Shelby County’s Paul Reynolds is one of two National Republican Committee members from Alabama. He’s also spent a career in the radio and TV industries, so he knows a thing or two about federal government regulations—especially those of the Federal Communications Commission (FCC).

Reynolds says the FCC has a long history of squeezing independent business owners, and the smaller companies are the ones that have struggled most to thrive under their rules. As Reynolds told Yellowhammer,

All of my adult life has been spent in a business that is very closely regulated by the federal government; broadcast consulting engineering.  Every year new rules and regulations are added while very few are ever removed.  Ninety percent of regulation modifications did not lighten the regulatory burden, but only strengthened them.  Current FCC rules take almost 1000 printed pages. Since I have practiced before the FCC for over 40 years, I’ver witnessed the devastation of these regulations firsthand and how they strangle the American creative spirit.

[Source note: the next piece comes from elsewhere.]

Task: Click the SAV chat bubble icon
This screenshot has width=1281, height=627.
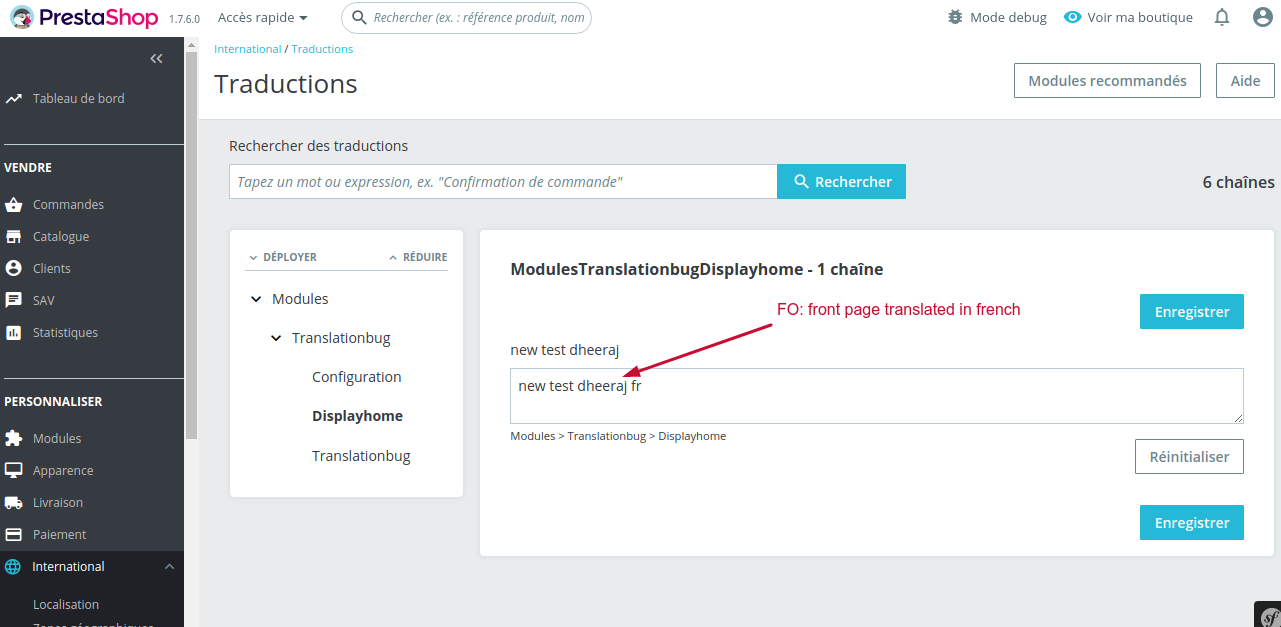Action: 14,300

Reynolds also points to history as an example of government overreach, stating that federal agencies like the FCC have exceeded their intended purpose and scope. With the advent of President Franklin D. Roosevelt’s New Deal, the expansion of the federal government took a quantum leap.  When Congress passed the Administrative Procedures Act in 1936, the foundation was laid for government intervention into the lives of everyday Americans.

“With this one act,” Reynolds said, “The U.S. Congress transported its workload to the executive branch, abdicating its responsibility. The result was an unprecedented and unconstitutional expansion of the executive branch.” For example, when the measure was passed in 1936 there were only 15 federal agencies in existence. Today, there are at least 430, and far more when sub-agencies are added. Because regulatory commissions are “watchdogs” they were intended to regulate, but they were not intended to paralyze businesses, yet that’s what they’ve done, Reynolds explained.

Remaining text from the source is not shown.